Der Duktus von Relief 10, an dem ich gerade zeichne und der von Relief 11, das ihm in der oberen Zeile des Gesamtportraits folgt, muss sich nun zugunsten der Figurengruppen ändern, die auf Nummer 11 eine große Rolle spielen. Das Gesamtexemplar soll sich diesen Übergängen vom Ornament zu den Figuren widmen.

Dann bleibt noch das Vorhaben, plastisch zu arbeiten. Hierfür werde ich einzelne Scherben mit Pappmache abformen, sie mit gebogenen Weidenruten verbinden und sie in der Weise weiter bearbeiten, wie ich das jetzt mit dem Relief mache. All das geschieht in den nächsten Tagen.

Das Übliche | Das Lustprinzip

Gestern Vormittag arbeitete ich das Übliche: handschriftliches Tagebuch, 3 Buchmalereien, Arbeitstagebuchtextdatei, Scans und 3 Collagen für den Text „Aktuelle Arbeit“ auf meiner Website und schließlich die Aktualisierung der Website. Dann zeichnete ich noch Tuschornamente auf den Rasterpunkt des 10. Reliefs, der in den Collagen von heute seine Rolle spielt.

Am Nachmittag allerdings, fuhr ich zu einem Treffen mit meiner Tochter und ihrem Sohn. Wie spazierten über einen bewaldeten Berg, der Hollmut heißt. Der Forst wird nicht mehr gepflegt, soll Urwald werden. Die Fichten sterben, auf Grund der Trockenheit, und es setzen sich andere Gehölze durch, zumeist Laubbäume. Meine Tochter hat ein paar schöne Bilder fotografiert, auf denen der Enkel und ich Steine in eine große Wiese werfen. Das konnte man sehr oft wiederholen: Steine aufheben, 5 Meter weiter nach rechts tragen und dann im rechten Winkel auf die Wiese werfen.
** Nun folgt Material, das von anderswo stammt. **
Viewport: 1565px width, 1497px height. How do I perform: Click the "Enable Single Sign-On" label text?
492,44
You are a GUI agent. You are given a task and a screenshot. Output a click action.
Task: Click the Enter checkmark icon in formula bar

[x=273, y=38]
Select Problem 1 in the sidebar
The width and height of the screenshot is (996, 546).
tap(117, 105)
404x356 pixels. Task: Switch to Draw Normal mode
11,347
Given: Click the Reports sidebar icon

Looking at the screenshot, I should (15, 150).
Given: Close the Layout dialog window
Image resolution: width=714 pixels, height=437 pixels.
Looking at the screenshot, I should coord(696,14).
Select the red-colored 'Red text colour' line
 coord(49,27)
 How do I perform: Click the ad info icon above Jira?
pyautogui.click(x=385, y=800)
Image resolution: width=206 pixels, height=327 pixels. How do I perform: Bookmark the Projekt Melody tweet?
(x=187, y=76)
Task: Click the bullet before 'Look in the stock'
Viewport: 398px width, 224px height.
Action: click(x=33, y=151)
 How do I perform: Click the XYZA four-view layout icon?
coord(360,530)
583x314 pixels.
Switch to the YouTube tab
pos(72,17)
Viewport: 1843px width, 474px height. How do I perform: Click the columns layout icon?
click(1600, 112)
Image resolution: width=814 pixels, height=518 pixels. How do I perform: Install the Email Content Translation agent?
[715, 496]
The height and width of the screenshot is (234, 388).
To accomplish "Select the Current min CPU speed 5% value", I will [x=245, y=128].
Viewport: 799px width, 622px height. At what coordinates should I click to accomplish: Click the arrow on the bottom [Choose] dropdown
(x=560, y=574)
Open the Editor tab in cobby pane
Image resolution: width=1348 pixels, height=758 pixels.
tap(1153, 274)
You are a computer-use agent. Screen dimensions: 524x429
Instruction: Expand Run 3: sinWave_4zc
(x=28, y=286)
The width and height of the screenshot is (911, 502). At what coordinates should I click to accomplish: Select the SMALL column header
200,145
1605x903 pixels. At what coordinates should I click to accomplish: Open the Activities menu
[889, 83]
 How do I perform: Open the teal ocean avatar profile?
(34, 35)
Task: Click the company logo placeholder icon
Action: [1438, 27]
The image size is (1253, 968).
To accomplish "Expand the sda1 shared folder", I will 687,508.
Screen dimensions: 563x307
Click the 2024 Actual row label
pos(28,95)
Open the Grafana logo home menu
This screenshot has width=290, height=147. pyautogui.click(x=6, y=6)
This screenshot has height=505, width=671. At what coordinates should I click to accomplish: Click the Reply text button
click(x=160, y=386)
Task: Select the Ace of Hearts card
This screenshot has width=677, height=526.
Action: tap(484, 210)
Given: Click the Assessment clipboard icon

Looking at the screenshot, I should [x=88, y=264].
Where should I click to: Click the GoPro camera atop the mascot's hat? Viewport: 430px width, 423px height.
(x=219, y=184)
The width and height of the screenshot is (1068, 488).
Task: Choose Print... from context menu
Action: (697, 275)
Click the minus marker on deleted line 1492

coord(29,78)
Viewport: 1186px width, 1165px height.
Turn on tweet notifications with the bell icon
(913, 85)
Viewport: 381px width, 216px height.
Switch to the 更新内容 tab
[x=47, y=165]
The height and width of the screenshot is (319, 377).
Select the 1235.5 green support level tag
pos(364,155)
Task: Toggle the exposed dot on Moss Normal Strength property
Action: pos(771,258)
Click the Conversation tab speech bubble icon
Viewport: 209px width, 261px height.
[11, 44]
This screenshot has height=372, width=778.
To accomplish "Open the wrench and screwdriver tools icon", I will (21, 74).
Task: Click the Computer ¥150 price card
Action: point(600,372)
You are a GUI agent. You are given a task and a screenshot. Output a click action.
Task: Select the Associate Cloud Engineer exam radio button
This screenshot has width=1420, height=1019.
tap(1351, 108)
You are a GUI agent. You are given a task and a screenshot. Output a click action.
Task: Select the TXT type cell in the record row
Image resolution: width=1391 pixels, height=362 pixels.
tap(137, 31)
Schon vor ein paar Tagen dachte ich über Abwechslungen bei der Arbeit nach. Jetzt favorisiere ich die Weiterarbeit mit den aussortierten Tanzzeichnungen auf Rolle 8. Das schafft wieder etwas mehr Lockerheit und Input. Außerdem habe ich Lust dazu, und diesem Prinzip sollte sich meine Arbeit immer mehr nähern.

Oder Nichtstun?

Die Zeit zum Arbeiten zersiedelt sich gerade etwas. Gestern zeichnete ich zwar weiter an den Tuschestrukturen des Reliefs, machte auch am Vormittag meine Tagebucharbeit, aber eine längere Konzentration kam nicht zustande. Nachmittags Besuch und Gespräche über das System Goethe-Institut. Heute Nachmittag reise ich zu einem erfreulichen Treffen nach Heidelberg. Ich sollte und kann das genießen.

Die gestrigen Telefon – Textdialoge über den chinesischen Großkünstler gingen noch weiter hin und her. Mir kommt es so dünn vor, was über ihn berichtet wird.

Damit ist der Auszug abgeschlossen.